In many ways, Painter is the culmination of new and old school. His fastball and sweeper are both extremely in vogue pitches. The double breaking ball is something that we are re-learning has intentional value and is not a byproduct of pitch inconsistency. All of that symphony of hard philosophy is wrapped up in a workhorse frame that fills the zone with strikes, working all 4 quadrants and using a varied pitch mix to keep hitters off balance. In an era of hard throwing arsenals and optimized pitch usage, his arsenal looks more old school.

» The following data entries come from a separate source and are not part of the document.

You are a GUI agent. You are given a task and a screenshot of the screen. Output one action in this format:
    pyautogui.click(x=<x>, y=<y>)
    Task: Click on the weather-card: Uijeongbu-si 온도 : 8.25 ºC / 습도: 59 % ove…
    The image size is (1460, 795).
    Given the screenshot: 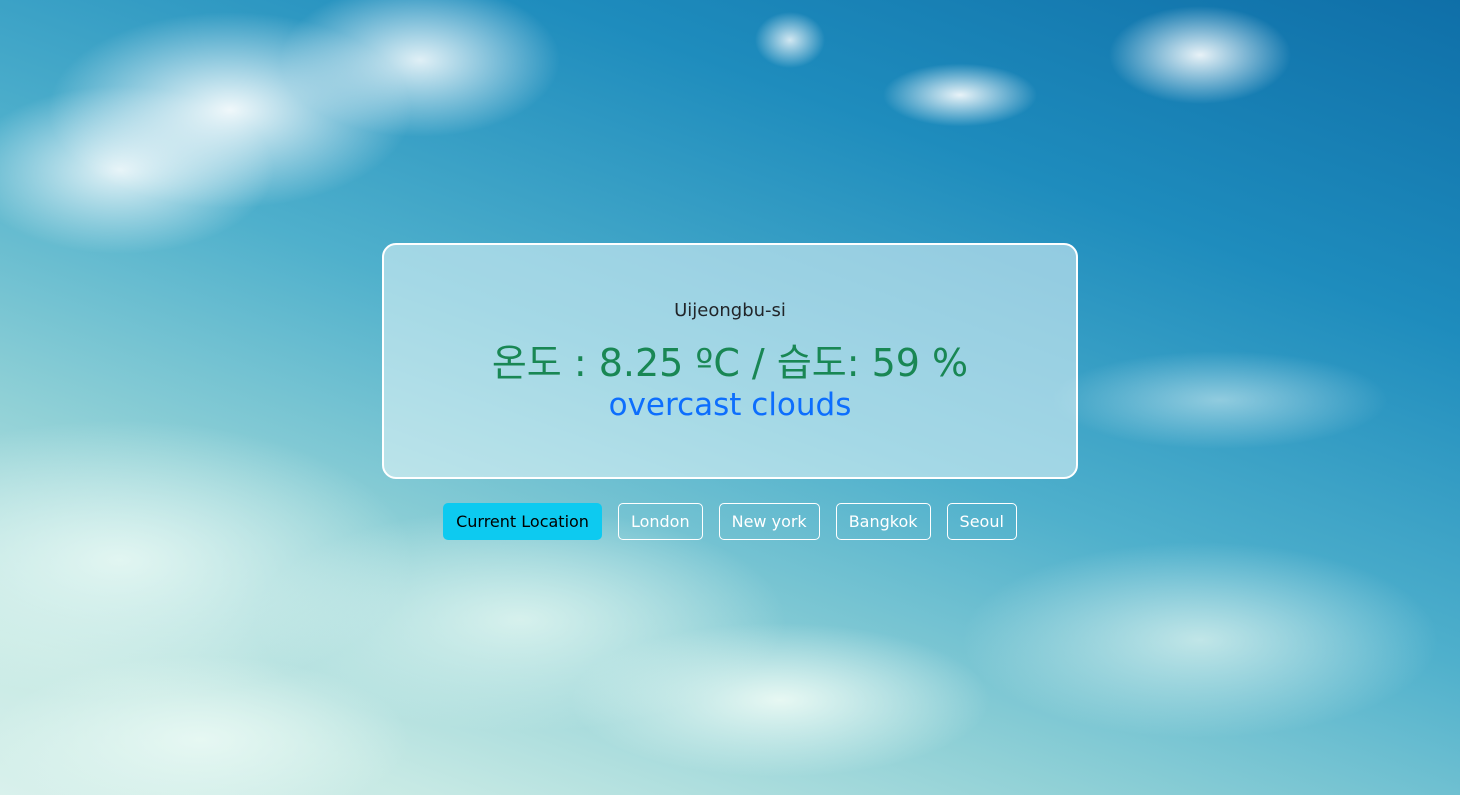 What is the action you would take?
    pyautogui.click(x=730, y=361)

We are also talking about a 19 year old, and while precocious, he is not a finished product. Major league batters are not going to all just blindly fall for the fastball and slider. He is going to need to tighten up the command of both, making sure he is throwing competitive fastballs both just up and out of the hitting range and in the strike zone, and that he is not leaving obvious sliders in hitters’ nitro zones. He does need to tighten up the curveball movement and command and lose some of the slurvy blend. Given his dominant fastball, he is always going to be fastball heavy, so having a changeup he can sell off of that is going to be devastating. There are probably going to be starts as he grows where hitters figure him out a bit on the 2nd or 3rd time through the order. There is a chance he gets tired at points as he works his way up to a full workload. He has a chance to be a truly special pitcher, and it is ok if that is not an immediate outcome and takes until he is in his early 20s.
2023 Outlook: Everything indicates that the #5 spot in the Phillies rotation is Painter’s to lose. Assuming he looks like himself this spring, he probably breaks camp with the Phillies. They will do whatever they can to keep him pitching throughout the year, whether it is 6 man rotations, shorter starts, turns skipped, or even short IL trips. If he pitches most of the year in the majors, it is likelier that he pitches like a mid rotation arm flashing front end potential, than an immediate ace.
ETA: 2023
Previous Rank: 2

4 thoughts on “Phillies 2023 Top Prospects – Painter 1”

  1. Always appreciate your write-ups, Matt. They’re regularly discussed in the PP community, as I’m sure you know. Thanks for your work.

  2. I’m with you. Painter’s the best Phillies pitching prospect in my lifetime, and likely the best overall Phils prospect since Rolen or Utley. Some prospect-heads are saying Justin Verlander as a comp–which tells you just how high his ceiling can be. Funny enough, one of the best comps I can think of is our own Ace, Zach Wheeler. Obviously, Caleb Cotham will be his coach if he breaks camp with the big squad, but might working with Wheeler (and Nola for control, off-speed pitches, and thinking your way through each AB, perhaps) serve as yet another accelerant in an already accelerated development process?

    • Considering his offseason workout home is where the Phillies Assistant Pitching Coach and Director of Pitching Development is from and where Verlander and Scherzer work out, I don’t think there is an acceleration coming by working with Cotham near to Wheeler and others. I am sure he will pick up things, but it isn’t like he is being suddenly exposed to that level of person.

      As for comps, he is like no other pitcher out there when it comes to size and arsenal. He is certainly more of the Verlander model than the deGrom/Wheeler model (no one really is a Nola model), whereas Griff McGarry is clearly a deGrom type (Abel is sort of in Verlander-ish school of looking like an old school workhorse type guy)

      • Was thinking the other day about comps for him, and you’re completely right. Size/stuff/delivery/aptitude are very unique, esp at 19.

        It’s not a perfect match, but size/delivery/stuff made me think Josh Johnson (2009/2010 version).